Mgr Evariste Ngoyagoye remet par la suite à son successeur la cathèdre, le fauteuil majestueux sur lequel un évêque s’assoit quand il célèbre une messe dans la cathédrale. Elle n’avait pas d’occupant dès le commencement des cérémonies. Cela pour montrer que l’archidiocèse de Bujumbura n’avait pas de pasteur. Il lui donne aussi une crosse, celle-ci symbolise la houlette du pasteur qui veille sur le troupeau.
Tous ceux qui prennent la parole, évêques et laïcs, sont reconnaissants envers Mgr Evariste Ngoyagoye et affables vis-à-vis du nouveau pasteur. Le premier, témoignent-ils, n’a ménagé ni ses forces ni ses connaissances pendant son épiscopat pour développer l’archidiocèse de Bujumbura. Celui-ci est désormais constituée de plus de 30 paroisses.
Ses pairs le remercient surtout pour le bel exemple. Il respecte l’article 401 du droit canon. Celui-ci prévoit le renoncement d’un évêque qui atteint 75 ans. «Notre aîné montre que l’Eglise catholique n’est pas une propriété de telle ou telle autre personne», lance Mgr Joachim Ntahondereye, évêque du diocèse de Muyinga et président de la Conférence des Evêques catholiques du Burundi (Cecab).
Il ne s’est pas dit : « Caramvunye sinokirekura » c’est-à-dire «J’ai conquis la cathèdre après tant de sacrifices, je ne peux pas la céder». Une allusion au slogan cher du parti au pouvoir. Toute la galerie éclate de rire. Et aussitôt d’indiquer que cette passation de témoin représente une leçon significative: l’alternance pacifique.

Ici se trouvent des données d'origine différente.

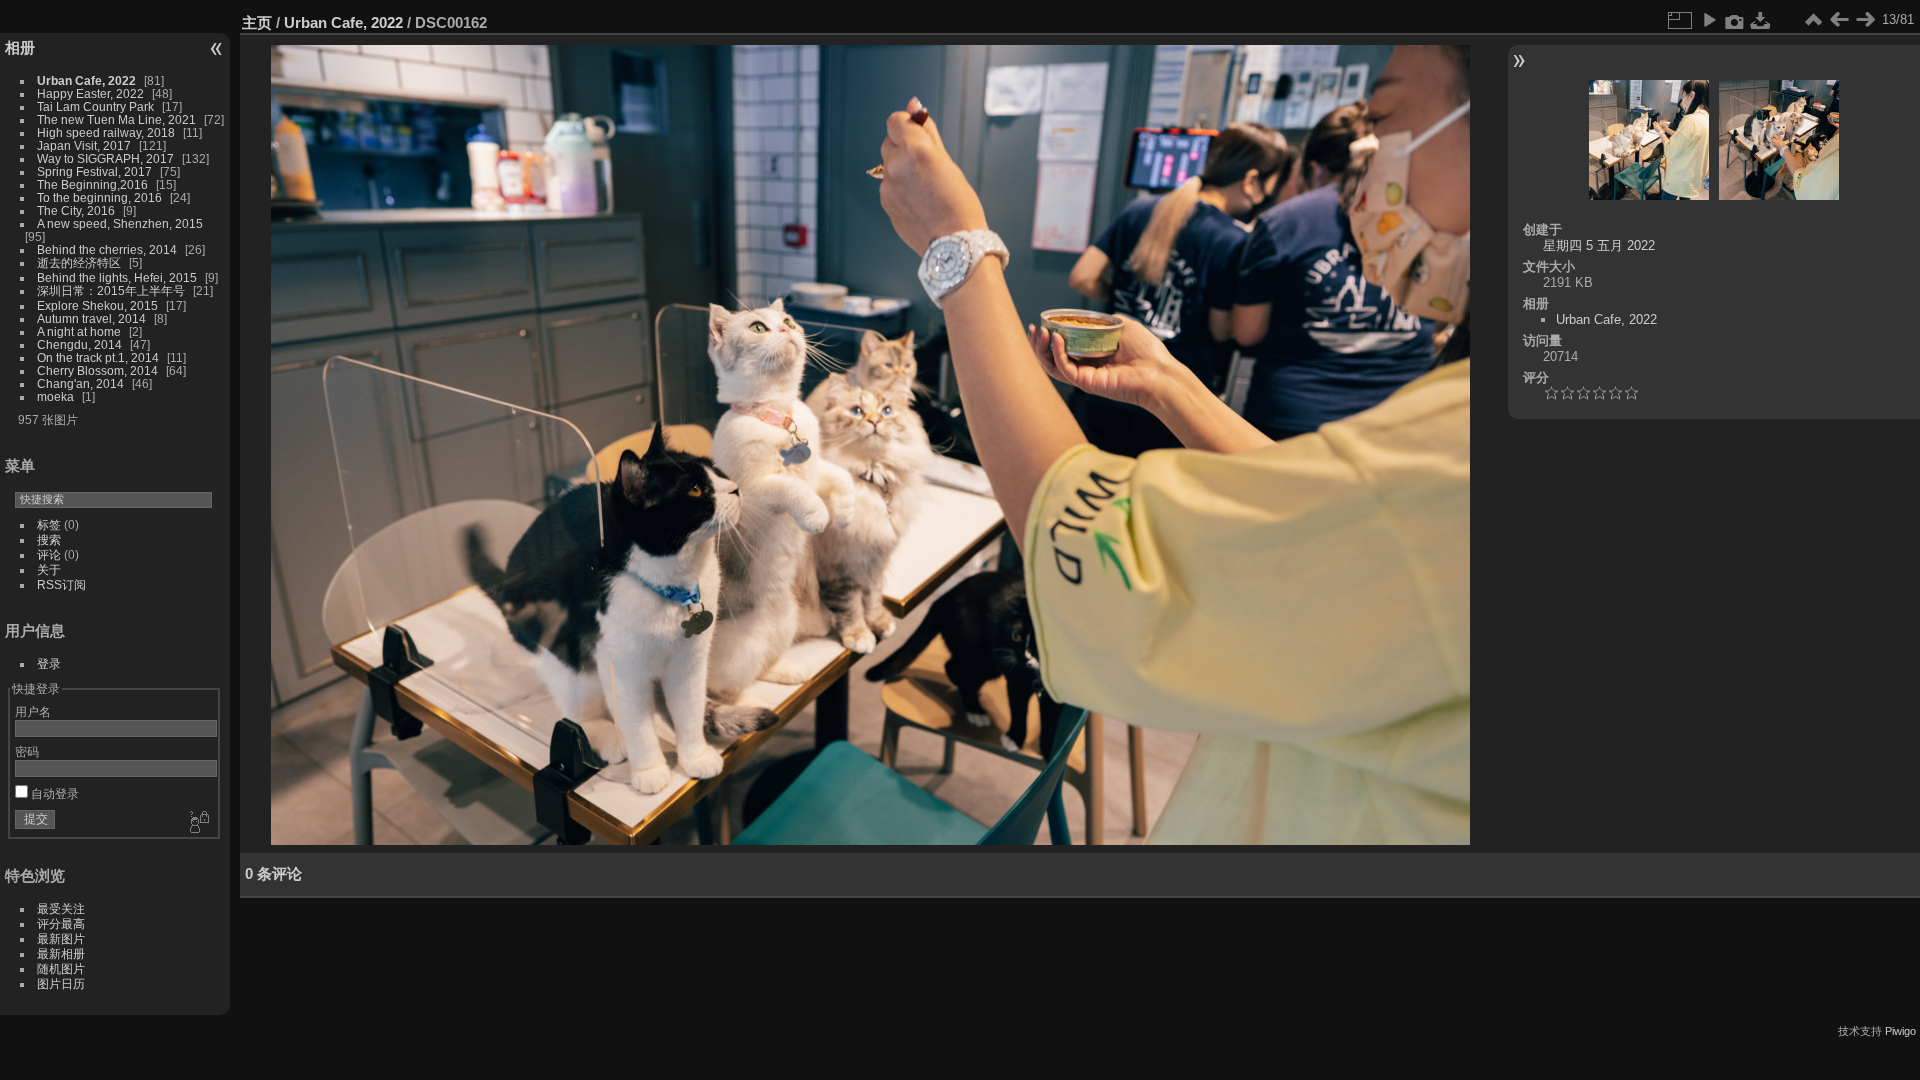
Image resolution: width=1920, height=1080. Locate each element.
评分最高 (61, 923)
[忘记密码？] (198, 823)
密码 (27, 751)
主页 (257, 22)
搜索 (49, 539)
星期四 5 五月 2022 (1599, 245)
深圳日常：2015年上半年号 (111, 290)
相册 (20, 47)
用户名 (33, 711)
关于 (49, 569)
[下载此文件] (1761, 20)
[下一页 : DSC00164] (1865, 20)
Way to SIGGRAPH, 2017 (105, 158)
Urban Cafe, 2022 (86, 80)
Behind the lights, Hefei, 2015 (117, 277)
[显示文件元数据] (1735, 20)
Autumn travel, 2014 (91, 318)
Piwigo (1900, 1031)
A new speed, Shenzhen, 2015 (120, 223)
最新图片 (61, 938)
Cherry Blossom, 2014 (97, 370)
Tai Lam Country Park (95, 106)
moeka (55, 396)
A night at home (79, 331)
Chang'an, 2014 (80, 383)
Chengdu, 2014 (79, 344)
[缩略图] (1813, 20)
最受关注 (61, 908)
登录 (49, 663)
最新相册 (61, 953)
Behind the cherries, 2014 (107, 249)
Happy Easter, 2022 (90, 93)
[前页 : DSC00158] (1839, 20)
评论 (49, 554)
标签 (49, 524)
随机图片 (61, 968)
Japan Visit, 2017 (84, 145)
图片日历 (61, 983)
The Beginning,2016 (92, 184)
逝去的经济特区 (79, 262)
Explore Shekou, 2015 (97, 305)
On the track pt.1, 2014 (98, 357)
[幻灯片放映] (1709, 20)
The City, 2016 (76, 210)
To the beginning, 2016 (99, 197)
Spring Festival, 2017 (94, 171)
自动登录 (53, 793)
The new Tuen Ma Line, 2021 (116, 119)
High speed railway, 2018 (106, 132)
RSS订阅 (61, 584)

Au nouvel archevêque, Mgr Ntahondereye tient à souligner une particularité de l’archidiocèse de Bujumbura. «Celle-ci est très importante dans la mesure où c’est ici que sont prises les grandes décisions pour le pays».
Ce président de la Cecab félicite les chrétiens de l’archidiocèse de Bujumbura. Le pape leur octroie un bon et clairvoyant pasteur. Mgr Gervais Banshimiyubusa est à l’origine notamment de la restitution aux chrétiens des décisions prises dans les réunions de la Cecab.
En plus, il s’est investi beaucoup pour la signature de l’accord de convention entre le Vatican et l’Etat burundais. Il suit de près tout ce qui concerne l’Eglise et le pays : «Il ne mâche pas ses mots».
Un partenaire privilégié de l’Etat
Pascal Barandagiye, ministre de l’Intérieur, insiste quant à lui sur une bonne entente entre le gouvernement et l’Eglise catholique. Celle-ci a beaucoup de fidèles par rapport à d’autres Eglises autorisées au Burundi : «J’espère que je ne me trompe pas». Ainsi, c’est une «chance» quand l’Exécutif et l’Eglise catholique parlent d’une même voix. Au cas contraire, la population perdrait la tête.
De son côté, le nouvel archevêque exprime la joie, la reconnaissance, les souhaits de bonne collaboration avec les prêtres, etc. Il pense aussi aux Burundais en exil. «Je les embrasse comme leur pasteur. Parmi eux, il y en a beaucoup qui sont de cette archidiocèse». Il souhaite que les causes à l’origine de leur fuite trouvent de solutions afin qu’ils soient apaisés et rentrent.
Mgr Banshimiyubusa confie que sa responsabilité est lourde. Métaphoriquement, il la compare au chemin de la croix. «Néanmoins, je resterai toujours à l’écoute de Dieu, c’est lui qui m’a envoyé dans cette archidiocèse en ce moment-ci. Il sait seul pourquoi». Il interpelle le soutien de ses collaborateurs et des chrétiens : «Un roi est fait par ses hommes et un parent par ses enfants».
Il promet de prier pour les autorités afin que «Dieu en lequel elles croient » puisse les éclairer. Au terme de son allocution, cet archevêque ressortissant du diocèse de Ruyigi annonce sa première décision : «Je nomme Mgr Anatole Ruberinyange, vicaire général». Ce dernier est reconduit.
Les cérémonies prennent fin avec une longue procession. Les prêtres devant, les évêques derrière, ils dirigent tous les pas vers la cathédrale Regina Mundi. Le nouvel archevêque, souriant, salue les chrétiens massés de part et d’autres pour contempler les successeurs de Saint-Pierre au sein de leur Eglise.
Mgr Evariste Ngoyagoye part à la retraite après 38 ans d’épiscopat, 17 ans au diocèse de Bubanza et 21 ans à l’archidiocèse de Bujumbura. Quant à Mgr Gervais Banshimiyubusa, le pape le nomme archevêque de Bujumbura après 18 ans à la tête du diocèse de Ngozi.